プラスミドで形質転換された前記細胞が大腸菌である、請求項１８に記載の方法。
前記シグナル配列が大腸菌ＯｍｐＡである、請求項１９に記載の方法。
前記シグナル配列が配列番号５を含む、請求項２０に記載の方法。
ＭＯＭＰが、Ｃ．トラコマチス、Ｃ．シッタシ、肺炎クラミジア、若しくはＣ．ムリダルム、又は別のクラミジア種に由来し、少なくとも１つのシステインが異なるアミノ酸で置換されるように修飾されている、請求項１８〜２１のいずれか一項に記載の方法。
天然に存在するＭＯＭＰの全てのシステイン残基がセリン残基で置換されている、請求項１８〜２２のいずれか一項に記載の方法。

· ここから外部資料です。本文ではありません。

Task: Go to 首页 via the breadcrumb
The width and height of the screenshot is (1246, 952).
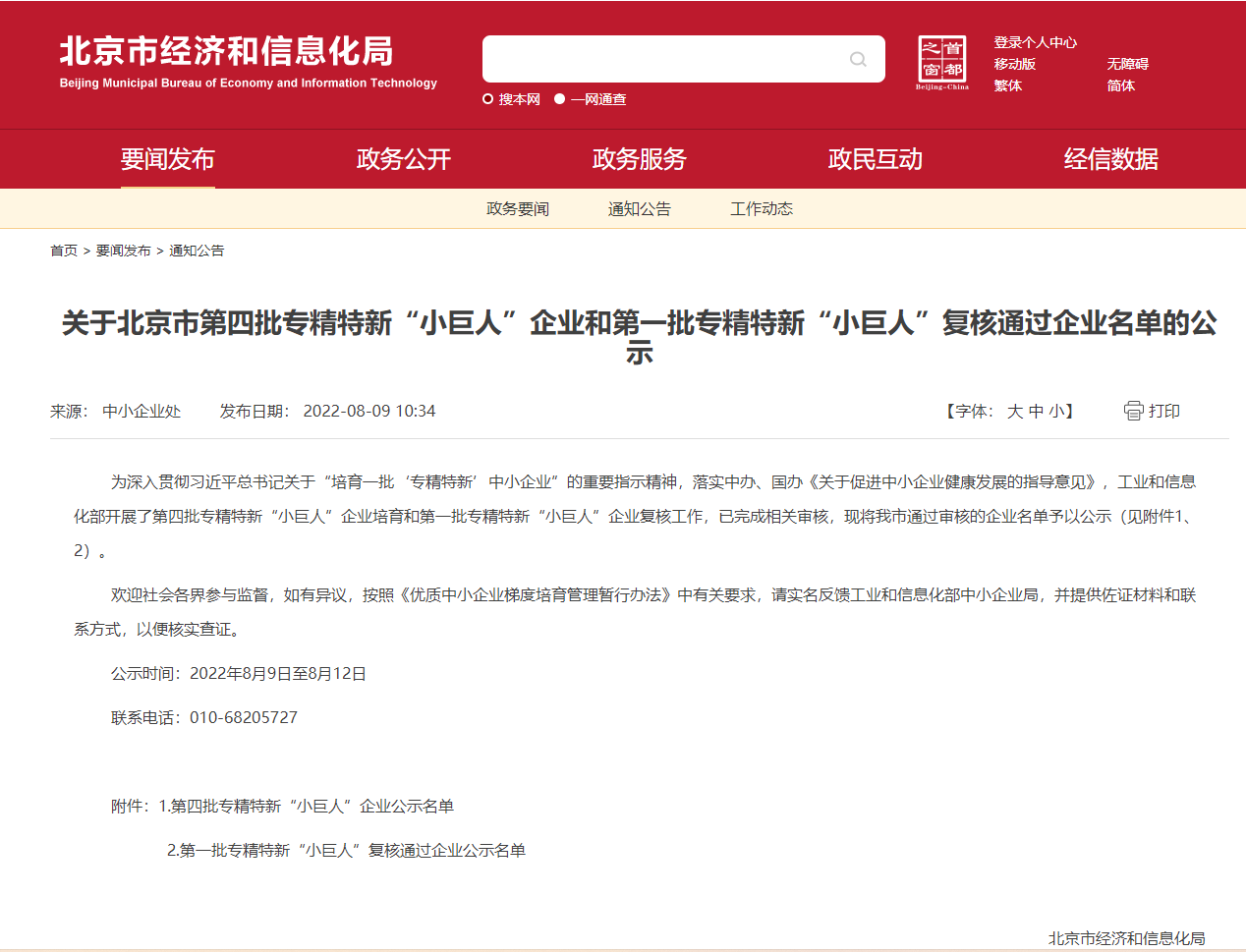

前記工程ａ）から、前記Ｂ細胞を、ＭＯＭＰを含むポリペプチドに曝露することであって、ここでＭＯＭＰの少なくとも１つのシステイン残基が異なるアミノ酸で置換されるように、前記天然に生じるＭＯＭＰが修飾されている、曝露の後に、
抗原性である、タンパク質、ペプチド、核酸、脂質、炭水化物、又はこれらの断片を、前記ＣＡＢに架橋する工程を追加する、請求項２３に記載の方法。
ＭＯＭＰの前記抗原性断片が、１つ以上のＭＯＭＰの表面露出断片を含む、請求項１８〜２４のいずれか一項に記載の方法。
請求項１８〜２５のいずれか一項に記載の方法によって産生される、クラミジア活性化Ｂ細胞。
処置を必要とする対象を、処置する方法であって、前記方法が、
ａ）前記対象からＢ細胞を得ること、
ｄ）工程ａ）から、前記Ｂ細胞を、クラミジア種の天然に存在する主要外膜タンパク質（ＭＯＭＰ）の誘導体含むポリペプチド又はその抗原性断片に曝露すること、
ｂ）工程ｂ）の前記Ｂ細胞をクラミジア種に由来しない抗原に曝露することであって、前記抗原がそれによって活性化された抗原提示クラミジア活性化Ｂ細胞（ＣＡＢ）を得る、曝露、及び
ｃ）工程ｃ）の前記活性化された抗原提示クラミジア活性化Ｂ細胞で前記対象を処置すること、
を含む、方法。
天然に生じるＭＯＭＰの少なくとも１つのシステイン残基が異なるアミノ酸で置換されるように、前記天然に生じるＭＯＭＰの誘導体が修飾されている、請求項２７に記載の方法。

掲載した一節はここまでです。